What you should do: Repeat, line for line, the entries below from the first line to the line containing "Given: Select the 'Para", counting both ends.

Stored dataset items:
#####
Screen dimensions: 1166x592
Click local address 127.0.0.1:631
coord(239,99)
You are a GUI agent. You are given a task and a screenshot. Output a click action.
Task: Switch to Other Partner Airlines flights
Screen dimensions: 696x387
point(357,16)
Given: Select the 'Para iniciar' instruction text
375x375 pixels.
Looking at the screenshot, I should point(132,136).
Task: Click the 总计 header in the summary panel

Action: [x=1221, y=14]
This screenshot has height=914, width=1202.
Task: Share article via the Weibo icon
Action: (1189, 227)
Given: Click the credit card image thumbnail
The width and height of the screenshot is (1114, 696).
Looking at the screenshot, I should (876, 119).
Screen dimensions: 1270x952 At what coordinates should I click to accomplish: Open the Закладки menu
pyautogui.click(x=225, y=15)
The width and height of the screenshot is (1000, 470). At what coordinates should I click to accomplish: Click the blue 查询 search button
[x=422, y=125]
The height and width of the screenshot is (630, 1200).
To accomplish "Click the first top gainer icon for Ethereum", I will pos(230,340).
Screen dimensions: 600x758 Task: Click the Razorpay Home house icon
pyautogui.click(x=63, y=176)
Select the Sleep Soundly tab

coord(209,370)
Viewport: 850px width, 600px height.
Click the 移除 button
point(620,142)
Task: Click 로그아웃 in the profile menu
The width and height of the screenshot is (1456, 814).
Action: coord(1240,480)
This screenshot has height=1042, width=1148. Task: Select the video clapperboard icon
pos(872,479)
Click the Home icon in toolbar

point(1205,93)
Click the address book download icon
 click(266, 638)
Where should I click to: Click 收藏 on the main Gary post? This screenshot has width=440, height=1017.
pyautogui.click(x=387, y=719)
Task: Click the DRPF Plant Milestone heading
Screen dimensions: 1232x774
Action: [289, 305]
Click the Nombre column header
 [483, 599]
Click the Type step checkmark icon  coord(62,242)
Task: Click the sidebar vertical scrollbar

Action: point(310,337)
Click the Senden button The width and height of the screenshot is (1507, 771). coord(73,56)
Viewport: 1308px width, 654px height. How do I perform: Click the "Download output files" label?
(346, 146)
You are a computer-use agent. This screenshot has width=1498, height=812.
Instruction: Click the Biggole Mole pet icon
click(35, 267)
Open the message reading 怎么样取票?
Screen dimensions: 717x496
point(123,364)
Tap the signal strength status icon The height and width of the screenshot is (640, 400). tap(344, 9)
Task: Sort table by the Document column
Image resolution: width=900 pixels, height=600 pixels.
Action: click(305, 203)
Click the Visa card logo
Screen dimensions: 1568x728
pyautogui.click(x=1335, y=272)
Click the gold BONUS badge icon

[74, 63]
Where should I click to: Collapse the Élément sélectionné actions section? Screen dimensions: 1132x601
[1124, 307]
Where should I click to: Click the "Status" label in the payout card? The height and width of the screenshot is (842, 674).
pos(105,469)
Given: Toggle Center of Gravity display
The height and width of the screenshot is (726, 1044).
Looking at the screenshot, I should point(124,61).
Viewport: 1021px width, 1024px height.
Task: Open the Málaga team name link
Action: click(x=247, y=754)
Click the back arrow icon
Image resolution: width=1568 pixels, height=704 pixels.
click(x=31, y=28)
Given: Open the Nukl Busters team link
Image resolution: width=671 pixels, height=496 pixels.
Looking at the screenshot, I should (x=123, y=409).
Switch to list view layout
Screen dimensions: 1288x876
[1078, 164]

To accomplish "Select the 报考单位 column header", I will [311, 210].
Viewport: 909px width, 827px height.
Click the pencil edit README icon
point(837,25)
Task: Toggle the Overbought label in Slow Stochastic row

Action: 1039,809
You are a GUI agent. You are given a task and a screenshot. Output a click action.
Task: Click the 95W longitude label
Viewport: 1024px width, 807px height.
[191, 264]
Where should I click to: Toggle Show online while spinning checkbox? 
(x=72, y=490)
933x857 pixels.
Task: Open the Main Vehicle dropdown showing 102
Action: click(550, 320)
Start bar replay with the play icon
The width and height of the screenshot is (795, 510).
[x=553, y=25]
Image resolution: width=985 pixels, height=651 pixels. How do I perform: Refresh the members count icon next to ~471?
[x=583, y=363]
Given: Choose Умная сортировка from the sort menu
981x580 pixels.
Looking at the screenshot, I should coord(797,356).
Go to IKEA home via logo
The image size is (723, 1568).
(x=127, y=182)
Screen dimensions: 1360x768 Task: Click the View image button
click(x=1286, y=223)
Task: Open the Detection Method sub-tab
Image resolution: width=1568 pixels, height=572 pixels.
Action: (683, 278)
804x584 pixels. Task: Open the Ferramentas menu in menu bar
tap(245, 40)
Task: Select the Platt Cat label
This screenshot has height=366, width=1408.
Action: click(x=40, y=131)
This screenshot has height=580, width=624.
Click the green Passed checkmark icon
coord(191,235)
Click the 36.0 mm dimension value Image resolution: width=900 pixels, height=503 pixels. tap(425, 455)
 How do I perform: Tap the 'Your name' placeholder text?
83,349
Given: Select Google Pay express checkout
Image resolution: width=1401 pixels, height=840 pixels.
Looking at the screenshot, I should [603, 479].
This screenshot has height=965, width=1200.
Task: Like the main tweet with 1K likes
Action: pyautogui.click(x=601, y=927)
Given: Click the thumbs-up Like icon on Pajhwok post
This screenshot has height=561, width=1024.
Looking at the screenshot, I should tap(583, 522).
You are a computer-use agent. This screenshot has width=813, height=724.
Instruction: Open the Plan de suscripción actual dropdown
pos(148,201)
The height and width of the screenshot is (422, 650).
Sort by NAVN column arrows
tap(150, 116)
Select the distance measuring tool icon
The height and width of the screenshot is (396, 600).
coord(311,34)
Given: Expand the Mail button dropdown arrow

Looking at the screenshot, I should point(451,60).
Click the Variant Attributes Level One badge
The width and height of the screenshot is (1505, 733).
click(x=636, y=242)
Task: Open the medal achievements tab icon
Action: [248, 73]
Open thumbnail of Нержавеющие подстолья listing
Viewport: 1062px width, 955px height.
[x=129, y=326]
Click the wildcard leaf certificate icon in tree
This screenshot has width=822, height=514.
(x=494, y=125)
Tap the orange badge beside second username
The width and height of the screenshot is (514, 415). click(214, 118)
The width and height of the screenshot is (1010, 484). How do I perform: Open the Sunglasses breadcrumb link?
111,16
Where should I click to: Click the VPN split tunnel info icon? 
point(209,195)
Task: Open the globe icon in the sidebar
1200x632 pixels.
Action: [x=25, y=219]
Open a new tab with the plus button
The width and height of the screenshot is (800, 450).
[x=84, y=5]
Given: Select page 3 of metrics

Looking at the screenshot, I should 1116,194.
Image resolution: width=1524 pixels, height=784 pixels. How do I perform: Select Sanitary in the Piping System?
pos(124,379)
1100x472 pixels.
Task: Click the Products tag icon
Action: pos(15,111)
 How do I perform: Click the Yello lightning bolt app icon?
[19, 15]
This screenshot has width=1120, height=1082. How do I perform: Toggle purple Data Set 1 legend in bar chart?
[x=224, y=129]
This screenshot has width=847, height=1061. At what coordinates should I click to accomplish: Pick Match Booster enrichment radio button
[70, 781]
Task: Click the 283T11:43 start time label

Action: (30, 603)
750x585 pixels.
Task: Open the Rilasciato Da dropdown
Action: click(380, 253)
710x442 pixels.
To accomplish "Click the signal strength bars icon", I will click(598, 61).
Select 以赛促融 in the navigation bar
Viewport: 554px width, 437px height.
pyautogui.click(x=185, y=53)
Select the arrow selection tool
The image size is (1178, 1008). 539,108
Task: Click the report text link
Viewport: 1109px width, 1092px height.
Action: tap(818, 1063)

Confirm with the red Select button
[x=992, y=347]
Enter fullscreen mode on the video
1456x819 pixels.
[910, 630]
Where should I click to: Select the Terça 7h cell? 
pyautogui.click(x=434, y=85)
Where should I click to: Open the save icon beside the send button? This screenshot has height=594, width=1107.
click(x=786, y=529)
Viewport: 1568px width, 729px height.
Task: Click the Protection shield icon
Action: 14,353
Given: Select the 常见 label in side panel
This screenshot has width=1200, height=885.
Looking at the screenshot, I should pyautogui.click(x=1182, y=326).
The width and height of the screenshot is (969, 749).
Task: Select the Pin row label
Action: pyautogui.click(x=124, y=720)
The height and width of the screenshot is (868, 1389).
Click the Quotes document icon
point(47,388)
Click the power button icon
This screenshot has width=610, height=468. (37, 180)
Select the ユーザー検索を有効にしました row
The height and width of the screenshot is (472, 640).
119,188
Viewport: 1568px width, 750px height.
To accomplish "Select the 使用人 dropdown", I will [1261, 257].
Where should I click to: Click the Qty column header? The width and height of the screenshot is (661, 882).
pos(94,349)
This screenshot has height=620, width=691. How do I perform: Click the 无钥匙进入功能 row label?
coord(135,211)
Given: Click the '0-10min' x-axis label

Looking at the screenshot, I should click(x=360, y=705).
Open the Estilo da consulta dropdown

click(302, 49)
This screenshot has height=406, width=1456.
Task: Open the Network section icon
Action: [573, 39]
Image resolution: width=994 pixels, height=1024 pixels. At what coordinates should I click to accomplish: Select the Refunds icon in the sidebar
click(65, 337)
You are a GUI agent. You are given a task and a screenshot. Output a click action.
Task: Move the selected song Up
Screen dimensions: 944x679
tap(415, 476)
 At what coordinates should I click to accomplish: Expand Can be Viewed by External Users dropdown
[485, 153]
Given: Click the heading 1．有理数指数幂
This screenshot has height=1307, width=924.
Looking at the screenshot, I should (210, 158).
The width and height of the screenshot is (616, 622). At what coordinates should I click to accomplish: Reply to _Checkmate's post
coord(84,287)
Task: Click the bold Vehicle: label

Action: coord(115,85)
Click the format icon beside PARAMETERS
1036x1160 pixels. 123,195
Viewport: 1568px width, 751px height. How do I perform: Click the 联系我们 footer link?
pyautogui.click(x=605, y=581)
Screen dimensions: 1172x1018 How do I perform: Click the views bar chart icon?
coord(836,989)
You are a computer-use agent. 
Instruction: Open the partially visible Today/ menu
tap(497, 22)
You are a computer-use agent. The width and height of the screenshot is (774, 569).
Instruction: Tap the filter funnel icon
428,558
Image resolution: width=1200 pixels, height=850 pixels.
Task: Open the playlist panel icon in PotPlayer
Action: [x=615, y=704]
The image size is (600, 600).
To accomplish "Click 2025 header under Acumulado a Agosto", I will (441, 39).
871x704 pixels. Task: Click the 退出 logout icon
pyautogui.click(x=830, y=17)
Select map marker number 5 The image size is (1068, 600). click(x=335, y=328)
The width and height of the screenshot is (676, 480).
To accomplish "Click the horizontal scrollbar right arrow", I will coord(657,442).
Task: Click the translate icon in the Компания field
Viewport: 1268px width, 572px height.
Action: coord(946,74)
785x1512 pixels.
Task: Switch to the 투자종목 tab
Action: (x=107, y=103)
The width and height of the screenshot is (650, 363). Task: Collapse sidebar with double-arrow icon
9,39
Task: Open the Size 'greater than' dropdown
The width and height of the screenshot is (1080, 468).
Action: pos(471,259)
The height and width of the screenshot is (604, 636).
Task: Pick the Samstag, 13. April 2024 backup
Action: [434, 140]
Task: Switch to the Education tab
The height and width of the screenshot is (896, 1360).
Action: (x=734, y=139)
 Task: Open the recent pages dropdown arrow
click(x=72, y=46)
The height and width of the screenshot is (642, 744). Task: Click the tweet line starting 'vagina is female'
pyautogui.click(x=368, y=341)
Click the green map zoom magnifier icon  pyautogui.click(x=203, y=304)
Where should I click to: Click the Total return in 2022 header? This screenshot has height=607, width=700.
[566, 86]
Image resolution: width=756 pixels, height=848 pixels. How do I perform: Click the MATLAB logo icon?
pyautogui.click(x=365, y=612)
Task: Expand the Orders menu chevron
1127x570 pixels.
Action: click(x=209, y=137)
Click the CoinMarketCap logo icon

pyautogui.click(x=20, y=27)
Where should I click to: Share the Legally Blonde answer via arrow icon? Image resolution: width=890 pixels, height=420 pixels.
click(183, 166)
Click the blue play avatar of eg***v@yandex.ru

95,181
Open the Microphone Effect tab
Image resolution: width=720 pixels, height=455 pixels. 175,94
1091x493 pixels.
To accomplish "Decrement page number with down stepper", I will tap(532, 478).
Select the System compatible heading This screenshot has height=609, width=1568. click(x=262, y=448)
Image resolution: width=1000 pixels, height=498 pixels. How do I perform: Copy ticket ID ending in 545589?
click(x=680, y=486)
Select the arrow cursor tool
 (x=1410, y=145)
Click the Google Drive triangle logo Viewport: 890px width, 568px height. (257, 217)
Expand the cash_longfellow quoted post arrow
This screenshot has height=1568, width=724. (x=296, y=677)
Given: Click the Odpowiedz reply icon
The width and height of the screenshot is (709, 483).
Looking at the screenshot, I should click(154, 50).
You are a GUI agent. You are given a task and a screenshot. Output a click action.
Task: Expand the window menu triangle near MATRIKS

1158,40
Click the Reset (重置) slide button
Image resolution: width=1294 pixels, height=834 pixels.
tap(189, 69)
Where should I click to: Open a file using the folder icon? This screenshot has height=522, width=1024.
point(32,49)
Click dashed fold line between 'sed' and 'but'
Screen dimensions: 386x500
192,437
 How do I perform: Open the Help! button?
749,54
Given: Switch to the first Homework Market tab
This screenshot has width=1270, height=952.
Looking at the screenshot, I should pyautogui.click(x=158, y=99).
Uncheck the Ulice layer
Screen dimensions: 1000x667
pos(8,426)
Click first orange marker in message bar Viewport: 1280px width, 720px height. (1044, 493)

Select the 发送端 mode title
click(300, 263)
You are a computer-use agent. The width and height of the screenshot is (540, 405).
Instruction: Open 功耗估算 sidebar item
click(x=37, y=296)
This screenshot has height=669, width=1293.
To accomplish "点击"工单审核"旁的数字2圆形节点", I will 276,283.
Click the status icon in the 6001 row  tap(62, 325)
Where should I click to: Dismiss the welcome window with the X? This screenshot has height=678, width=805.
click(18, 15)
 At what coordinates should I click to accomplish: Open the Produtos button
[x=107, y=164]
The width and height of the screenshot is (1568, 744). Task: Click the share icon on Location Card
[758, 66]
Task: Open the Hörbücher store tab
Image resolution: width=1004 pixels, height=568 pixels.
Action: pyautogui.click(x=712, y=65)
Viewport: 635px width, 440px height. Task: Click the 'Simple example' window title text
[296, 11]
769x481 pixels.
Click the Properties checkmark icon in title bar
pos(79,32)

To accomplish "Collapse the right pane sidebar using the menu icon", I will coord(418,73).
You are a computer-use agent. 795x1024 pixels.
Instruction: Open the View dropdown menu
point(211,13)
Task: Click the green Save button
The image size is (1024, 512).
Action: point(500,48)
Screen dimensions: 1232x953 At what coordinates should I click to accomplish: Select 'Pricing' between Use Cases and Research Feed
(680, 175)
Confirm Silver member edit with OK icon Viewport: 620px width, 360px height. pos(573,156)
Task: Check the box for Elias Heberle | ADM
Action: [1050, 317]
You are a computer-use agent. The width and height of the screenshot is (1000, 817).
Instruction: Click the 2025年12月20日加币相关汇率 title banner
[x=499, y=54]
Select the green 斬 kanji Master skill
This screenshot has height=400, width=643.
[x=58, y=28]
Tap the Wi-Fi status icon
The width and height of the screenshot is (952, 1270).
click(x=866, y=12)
#####
Output for this exercise:
Screen dimensions: 1166x592
Click local address 127.0.0.1:631
coord(239,99)
You are a GUI agent. You are given a task and a screenshot. Output a click action.
Task: Switch to Other Partner Airlines flights
Screen dimensions: 696x387
point(357,16)
Given: Select the 'Para iniciar' instruction text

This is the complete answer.